8.埃まみれのインクカセットや、床に落としたインクカセットや用紙はできれば廃棄する。そのインクカセットを使用したい場合は、カセット表面を少し湿らせたきれいなタオル(洗濯した後、外で干したものはいけません)やペーパータオルでふき取り、その後、息を強く吹きかけながら巻き取り方向に10回ぐらい巻き取ってから使用する。もしそれが往復利用するインクカセットの場合は廃棄する。
9.窓は閉めて印刷する。
10.紙送り開口部やフロントカバーを開けて内部をクリーニングする際には、エアブローで埃・粉塵を吹き飛ばすのではなく、柔らかな清潔なブラシで軽く掃きながら掃除機を使って吸い込むように掃除する。

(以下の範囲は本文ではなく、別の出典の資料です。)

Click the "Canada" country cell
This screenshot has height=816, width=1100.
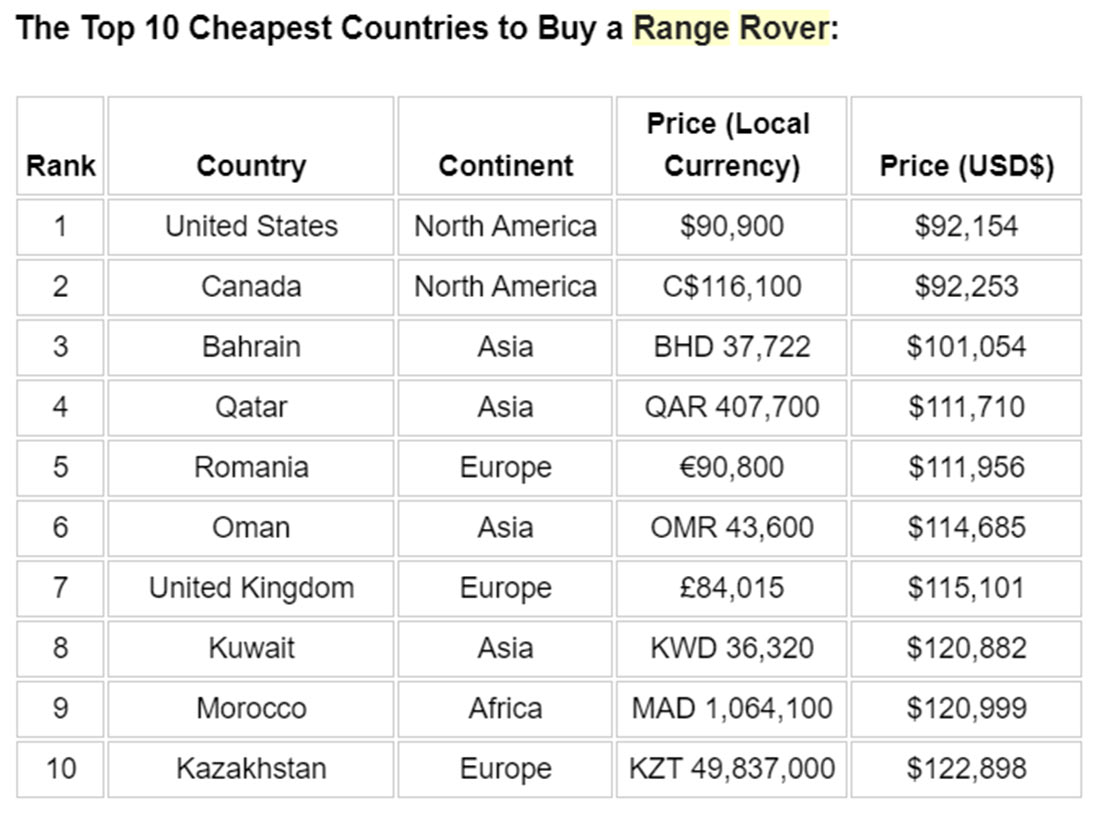click(251, 287)
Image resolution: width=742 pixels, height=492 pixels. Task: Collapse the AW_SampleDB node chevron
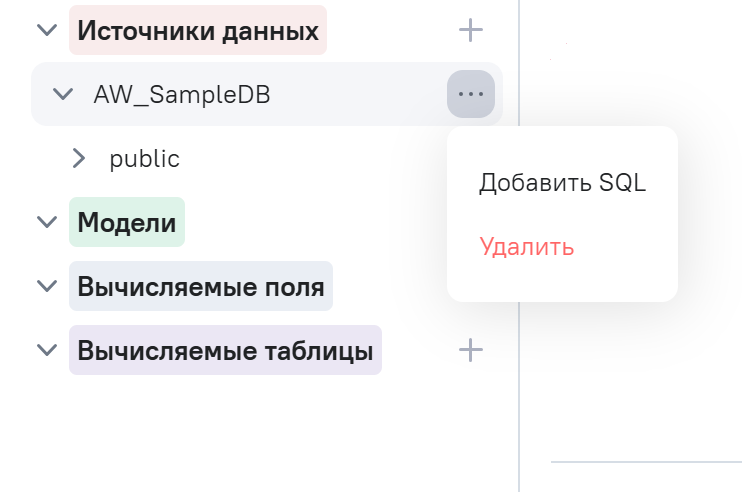(x=62, y=94)
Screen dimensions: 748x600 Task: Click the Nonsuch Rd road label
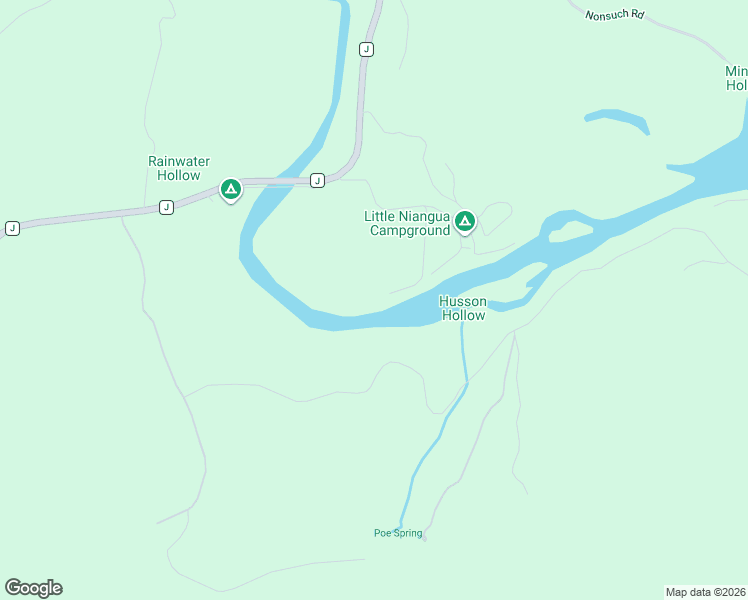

×このようにインクカセットや用紙を直接作業台の上に置いてはいけません。


○印刷中もよくはたいた広告紙1枚を本体の上に置いておきます。


○休憩中もよくはたいた広告紙1枚を本体の上に置いておきます。


○インクカセットを作業台の上に置く場合は、よくはたいたきれいな紙の上に置きます。


○シートを作業台の上に置く場合は、よくはたいたきれいな紙の上に置きます。シート表面を拭いたり、シートをカットする場合も同様です。



○インクカセットは埃や粉じんが入らない密閉容器や箱に保管する。
プリンタのご購入や修理をご依頼のユーザーの皆様へはプリンタ発送の際に、作業性も考慮した写真のような『粉塵防止ボックス』を添付しております。


プリンタ、優しく可愛がってあげてください。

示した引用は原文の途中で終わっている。